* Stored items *

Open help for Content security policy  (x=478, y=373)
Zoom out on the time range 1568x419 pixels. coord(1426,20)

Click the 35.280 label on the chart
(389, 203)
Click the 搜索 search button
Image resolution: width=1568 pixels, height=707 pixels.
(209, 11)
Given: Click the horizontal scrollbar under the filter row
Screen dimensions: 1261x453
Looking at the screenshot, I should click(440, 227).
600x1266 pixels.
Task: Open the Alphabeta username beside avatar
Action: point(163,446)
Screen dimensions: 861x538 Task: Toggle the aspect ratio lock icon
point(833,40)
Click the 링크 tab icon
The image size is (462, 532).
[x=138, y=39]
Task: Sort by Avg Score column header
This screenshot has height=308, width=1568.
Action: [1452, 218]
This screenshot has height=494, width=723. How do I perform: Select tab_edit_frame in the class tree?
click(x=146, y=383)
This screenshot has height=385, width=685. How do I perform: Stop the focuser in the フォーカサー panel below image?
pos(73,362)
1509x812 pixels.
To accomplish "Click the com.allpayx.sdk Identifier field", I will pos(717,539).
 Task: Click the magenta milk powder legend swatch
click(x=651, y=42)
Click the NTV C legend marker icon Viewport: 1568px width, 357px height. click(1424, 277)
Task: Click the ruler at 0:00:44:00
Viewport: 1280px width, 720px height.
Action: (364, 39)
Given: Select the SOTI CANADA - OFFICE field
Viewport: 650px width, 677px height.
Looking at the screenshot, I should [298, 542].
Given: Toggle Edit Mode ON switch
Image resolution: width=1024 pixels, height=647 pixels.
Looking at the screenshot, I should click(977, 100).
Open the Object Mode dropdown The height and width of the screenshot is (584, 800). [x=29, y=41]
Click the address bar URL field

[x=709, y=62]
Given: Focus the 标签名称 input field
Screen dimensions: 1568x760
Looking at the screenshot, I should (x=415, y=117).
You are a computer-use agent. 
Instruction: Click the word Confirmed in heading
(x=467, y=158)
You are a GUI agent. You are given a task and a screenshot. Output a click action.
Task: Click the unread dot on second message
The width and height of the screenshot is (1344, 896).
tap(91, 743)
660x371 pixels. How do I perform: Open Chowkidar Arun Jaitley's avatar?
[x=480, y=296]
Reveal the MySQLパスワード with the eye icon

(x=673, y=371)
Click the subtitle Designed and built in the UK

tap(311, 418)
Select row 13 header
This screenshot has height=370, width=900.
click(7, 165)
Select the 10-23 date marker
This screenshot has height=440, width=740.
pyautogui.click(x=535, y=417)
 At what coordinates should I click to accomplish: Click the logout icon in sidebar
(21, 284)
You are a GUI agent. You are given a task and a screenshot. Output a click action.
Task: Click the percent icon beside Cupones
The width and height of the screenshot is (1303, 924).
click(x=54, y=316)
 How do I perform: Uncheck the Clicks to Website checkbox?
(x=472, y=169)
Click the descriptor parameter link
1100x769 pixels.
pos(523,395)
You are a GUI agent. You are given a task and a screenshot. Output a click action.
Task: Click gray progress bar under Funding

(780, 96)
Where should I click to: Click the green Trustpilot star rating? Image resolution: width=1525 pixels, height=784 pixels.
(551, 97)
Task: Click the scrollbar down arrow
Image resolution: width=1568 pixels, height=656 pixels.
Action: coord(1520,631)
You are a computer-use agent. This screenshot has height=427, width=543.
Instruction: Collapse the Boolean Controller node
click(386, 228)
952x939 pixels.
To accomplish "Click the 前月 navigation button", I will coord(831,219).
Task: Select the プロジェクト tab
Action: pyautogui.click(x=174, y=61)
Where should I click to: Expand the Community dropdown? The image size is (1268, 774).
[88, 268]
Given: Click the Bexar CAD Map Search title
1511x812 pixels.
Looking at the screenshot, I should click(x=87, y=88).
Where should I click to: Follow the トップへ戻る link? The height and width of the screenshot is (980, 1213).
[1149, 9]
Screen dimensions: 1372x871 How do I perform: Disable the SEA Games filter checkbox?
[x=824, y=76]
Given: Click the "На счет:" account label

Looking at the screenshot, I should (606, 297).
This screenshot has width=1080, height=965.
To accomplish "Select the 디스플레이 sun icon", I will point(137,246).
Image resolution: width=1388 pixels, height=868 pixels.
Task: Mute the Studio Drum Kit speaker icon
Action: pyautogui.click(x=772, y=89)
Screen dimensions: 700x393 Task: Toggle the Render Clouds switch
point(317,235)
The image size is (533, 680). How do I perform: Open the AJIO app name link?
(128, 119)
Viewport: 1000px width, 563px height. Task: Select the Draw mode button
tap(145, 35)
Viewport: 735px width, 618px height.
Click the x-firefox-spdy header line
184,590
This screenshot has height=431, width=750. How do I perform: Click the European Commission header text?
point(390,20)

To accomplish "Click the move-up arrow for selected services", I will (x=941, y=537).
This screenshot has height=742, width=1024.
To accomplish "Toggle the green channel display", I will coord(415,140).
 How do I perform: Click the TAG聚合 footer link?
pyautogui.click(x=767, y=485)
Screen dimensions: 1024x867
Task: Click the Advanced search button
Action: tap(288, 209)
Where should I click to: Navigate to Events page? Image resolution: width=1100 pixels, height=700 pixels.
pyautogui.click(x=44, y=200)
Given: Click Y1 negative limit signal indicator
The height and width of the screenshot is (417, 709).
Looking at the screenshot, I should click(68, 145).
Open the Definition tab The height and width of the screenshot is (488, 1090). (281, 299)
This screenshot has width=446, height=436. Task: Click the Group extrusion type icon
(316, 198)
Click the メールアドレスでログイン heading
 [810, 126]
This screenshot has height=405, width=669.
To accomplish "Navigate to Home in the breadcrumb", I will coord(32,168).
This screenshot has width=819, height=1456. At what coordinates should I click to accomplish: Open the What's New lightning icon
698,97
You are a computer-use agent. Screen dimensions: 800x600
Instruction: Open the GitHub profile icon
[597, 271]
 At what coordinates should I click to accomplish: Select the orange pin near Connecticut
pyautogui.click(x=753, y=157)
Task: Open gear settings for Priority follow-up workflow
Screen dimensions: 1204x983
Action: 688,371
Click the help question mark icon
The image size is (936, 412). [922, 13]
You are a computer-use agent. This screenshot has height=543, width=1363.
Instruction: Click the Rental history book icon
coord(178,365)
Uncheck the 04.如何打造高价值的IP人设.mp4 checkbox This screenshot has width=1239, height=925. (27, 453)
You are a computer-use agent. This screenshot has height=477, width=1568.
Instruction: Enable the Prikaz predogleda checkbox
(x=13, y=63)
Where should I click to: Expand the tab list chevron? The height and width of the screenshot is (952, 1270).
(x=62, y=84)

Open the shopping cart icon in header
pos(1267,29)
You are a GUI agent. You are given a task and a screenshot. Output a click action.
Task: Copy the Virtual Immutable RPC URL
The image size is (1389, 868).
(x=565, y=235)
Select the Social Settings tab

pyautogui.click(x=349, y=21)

* WORK TO COMPLETE *
Reading through the records above, report each line in which the string "arrow" is found.

* WRITTEN SOLUTION *
Task: Click the scrollbar down arrow
To accomplish "Click the move-up arrow for selected services", I will (x=941, y=537).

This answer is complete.